Cutler, on Wednesday, made very clear to reporters at at a sudden press conference that he does not plan to drop out of the race. But he also said he was okay with his supporters backing another candidate. The Democratic Governors Association quickly emailed out a story titled “Cutler tells supporters to vote for other candidates.”

The RGA ad and Michaud’s response, even though he stressed in his interview with TPM that he’s focused on running a positive campaign, underscores the state of the messy general election of Maine’s gubernatorial race. There are three candidates: the blustery and outspoken LePage, Michaud, and Cutler, who’s managed to poll double digits and act as a serious spoiler in the race.

“He got the signatures he needed to be on the ballot and he has a right to be on the ballot and anytime you plan a campaign you plan it for the worst-case scenario and there were three of us qualified to be on the ballot and so I always expected it to be a three-way race,” Michaud said.
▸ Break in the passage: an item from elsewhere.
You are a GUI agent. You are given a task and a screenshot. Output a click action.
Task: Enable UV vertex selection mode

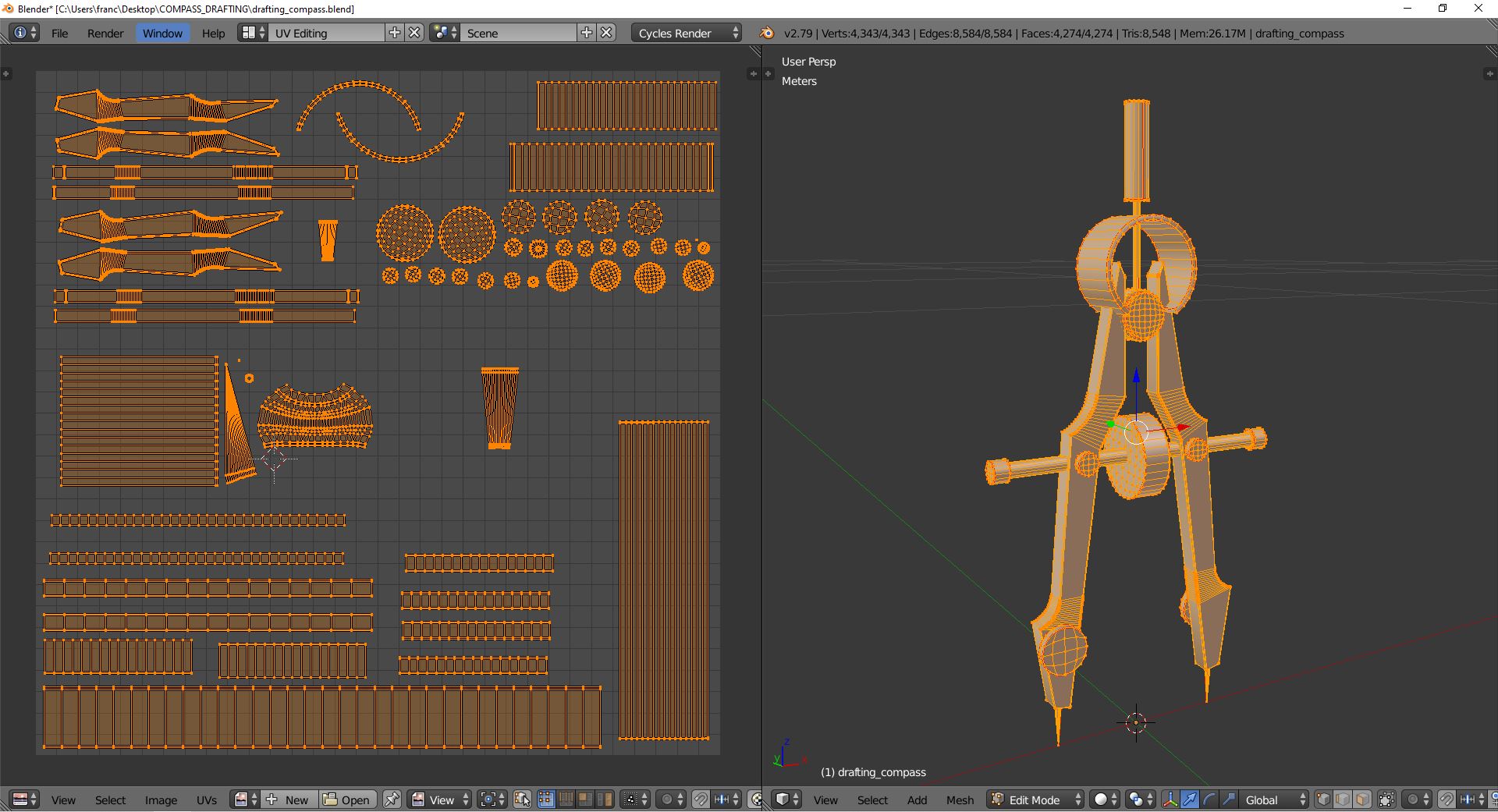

Lately, Republicans have made multiple attempts to try and use Cutler to prevent Michaud from defeating LePage. In a head-to-head matchup between just Michaud and LePage, the TPM Polltracker finds the Democratic congressman with a slim lead. But Republicans hope that that lead can be cut down with only a week before election day through Cutler, who just so happened to recently get a boost of $50,000 from Republican donors giving to a Pro-Cutler PAC (Cutler’s campaign maintained that the donors are longtime friends but Democrats called it a ploy to indirectly help LePage).

What’s more, this approach has also gotten Sen. Angus King (I-ME) into the mix, and not in the way an Independent senator who caucuses with Democrats would ideally like to be involved. Another part of the RGA ad attacked Michaud by highlighting that Sen. Angus King (I-ME), before he was senator, endorsed Cutler. The ad said that during his time in Maine’s legislature, Michaud supported legislation a new tax on social security. The ad said that “it was such a bad idea that then-Gov. Angus King vetoed it. No wonder independent King now endorses Eliot Cutler.”

But King told the Portland Press Herald on Tuesday that “these ads aren’t honest. They’re trying to promote someone else. It’s a left-handed way of campaigning…I just think it’s one more indication of where our politics has gone. We can’t have an open and honest discussion of the issues. Instead we’re trying to trick people.”

King added that he hasn’t appeared in a Cutler campaign ad in September but Cutler did use footage from King’s endorsement in campaign ads.

“They basically used the materials from my public statements and created the ad,” King told the Maine newspaper. “They didn’t ask me to do anything more than that.”

Michaud, in talking to TPM, tried to keep the focus on LePage. He stressed that his goal was to run a positive campaign and he didn’t directly attack Cutler which, according to Michaud spokeswoman Lizzy Reinholt is because Cutler “is at 13 percent. This is a race between us and LePage.”

“When I first jumped in the race for governor I made it very clear I was going to run a positive campaign, I’m going to talk about my record both in the legislature, for Congress, and what I’m going to do if I’m elected governor,” Michaud said. “The governor has a terrible record as far as being governor in what he has done and people are tired of the partisanship and divisiveness that this governor has done over the last four years.”

But Michaud is also scoffing at the triangulation approach of trying to save LePage through Cutler.

“This ad is just one more example of their desperation,” he said. “Gov. LePage admitted that he needs Mr. Cutler to do better in order for him to win.”